JOB 1 ▸
Output the stretch of the research-funding article from "Corporations, entrepreneurs, scientists" through "the global economy.", word for word.

GIVEN PASSAGE ▸
Feb. 19, 2012 - 02:03PM   |  
By John Walker   |   Comments
  • Filed Under

Treading water can save your life, but in some cases, it’s exactly the wrong thing to do.

Europe is in crisis, Asia is slowing and our own economy is struggling with mounting debt and weakened fundamentals. As fiscal pressures build, research budgets have come under attack as a great place to find savings with the lowest near-term pain associated with potential reductions.

Put differently, what’s easier? Kill a major acquisition program or terminate an equivalent investment in research that will not amount to anything for years to come? Do the former and people will scream bloody murder. Do the latter and there will be the inevitable outcries, but the stakeholder community will be smaller and the trickle-down economic impact lower.

This line of reasoning is compelling in its political simplicity. Yet it belies a fundamental truth. Research and innovation is the lifeblood of the American economy. It’s what makes us Americans and has been the root of our prosperity since the 1940s.

Corporations, entrepreneurs, scientists and engineers have been willing to take risks, for no other reason than this American technology has enjoyed a 10-to-15 year lead over our peer competitors in most fields of endeavor. It was by taking risks that we set the agenda of industries and entire sectors of the global economy.

STORED DATA ▸
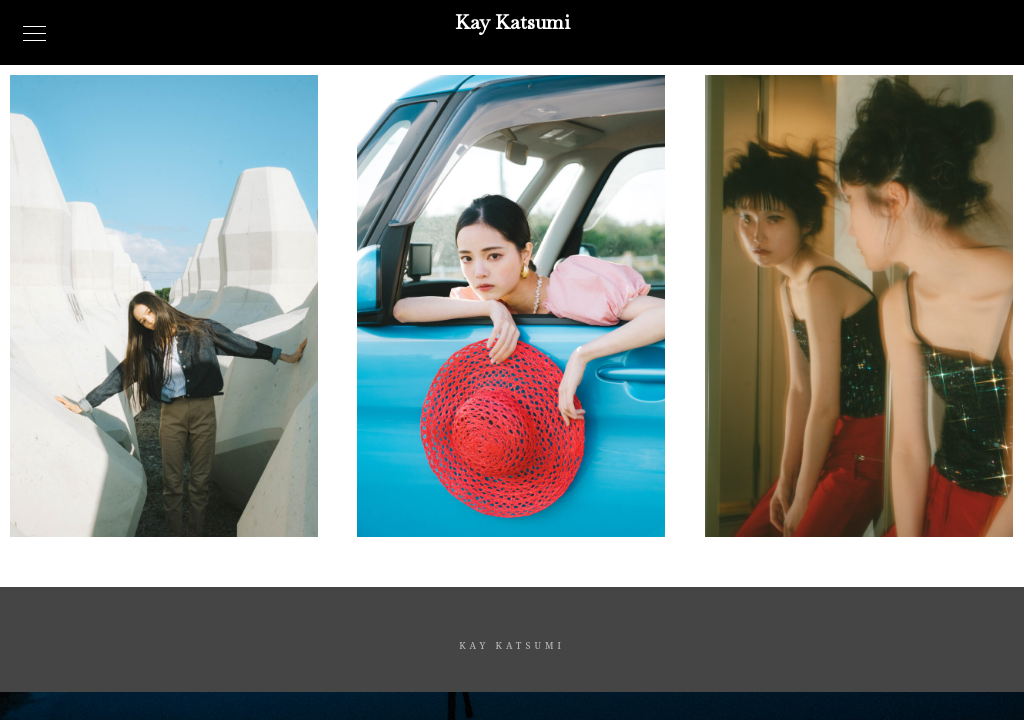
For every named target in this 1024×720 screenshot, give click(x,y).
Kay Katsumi (512, 22)
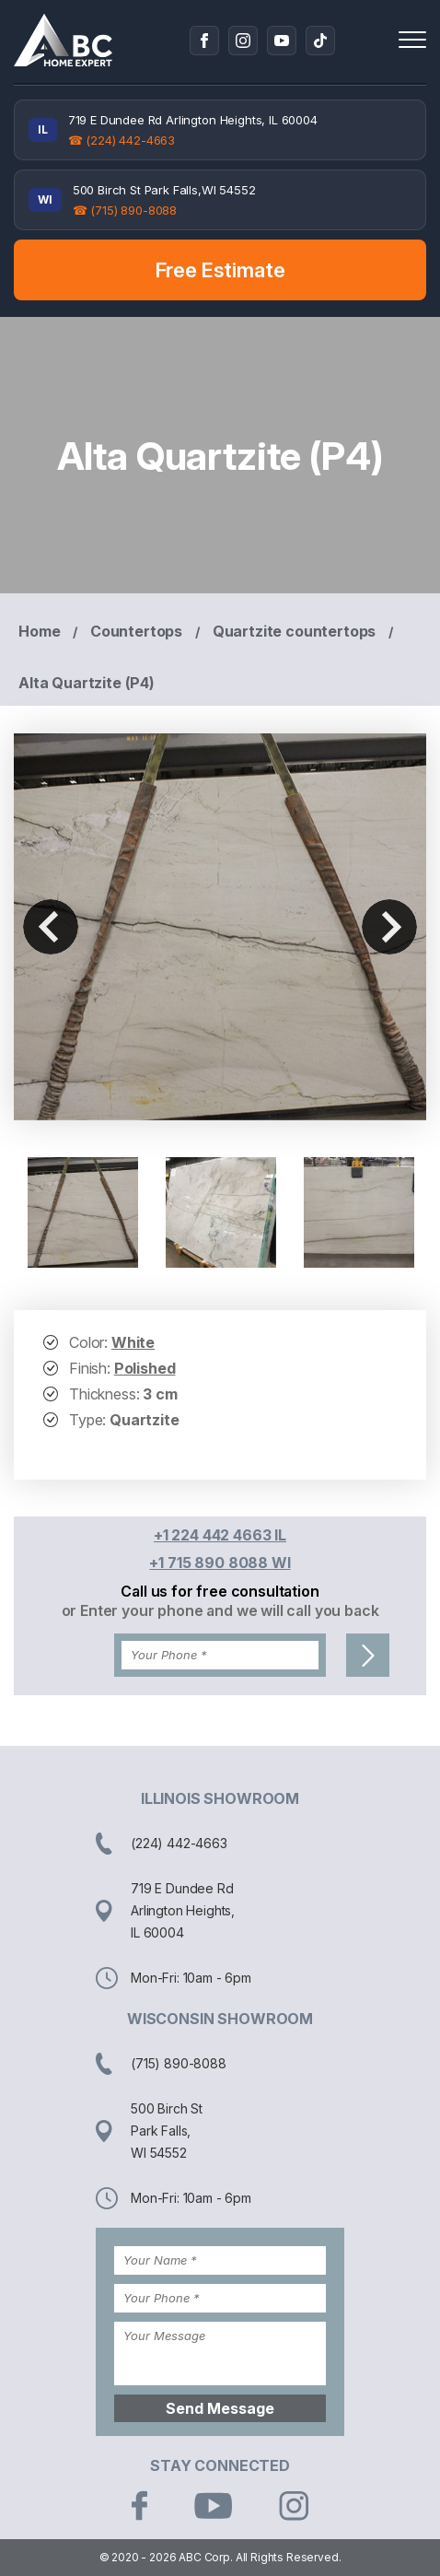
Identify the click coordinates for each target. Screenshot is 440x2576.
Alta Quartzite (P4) (86, 682)
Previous (50, 926)
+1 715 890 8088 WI (219, 1562)
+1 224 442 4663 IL (220, 1535)
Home (39, 631)
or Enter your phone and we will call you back (220, 1610)
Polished (145, 1368)
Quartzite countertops (294, 631)
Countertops (136, 631)
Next (389, 926)
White (133, 1342)
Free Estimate (220, 270)
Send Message (220, 2408)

JOB 2 ▸
Rescale the records from the line containing "Identify the click" through the end of the records, giving only those lines again with their requests included. Multiply every coordinate in the answers by 0.9 and round to whole numbers, rounding halves up.

ANSWER 1 ▸
Corporations, entrepreneurs, scientists and engineers have been willing to take risks, for no other reason than this American technology has enjoyed a 10-to-15 year lead over our peer competitors in most fields of endeavor. It was by taking risks that we set the agenda of industries and entire sectors of the global economy.

ANSWER 2 ▸
Identify the click coordinates for each target. Screenshot is 440x2576.
Alta Quartzite (P4) (77, 614)
Previous (45, 833)
+1 715 890 8088 WI (197, 1406)
+1 224 442 4663 IL (198, 1382)
Home (35, 568)
or Enter your phone and we will call you back (198, 1449)
Polished (131, 1231)
Quartzite countertops (265, 568)
Countertops (122, 568)
Next (350, 833)
White (120, 1208)
Free Estimate (198, 243)
Send Message (198, 2167)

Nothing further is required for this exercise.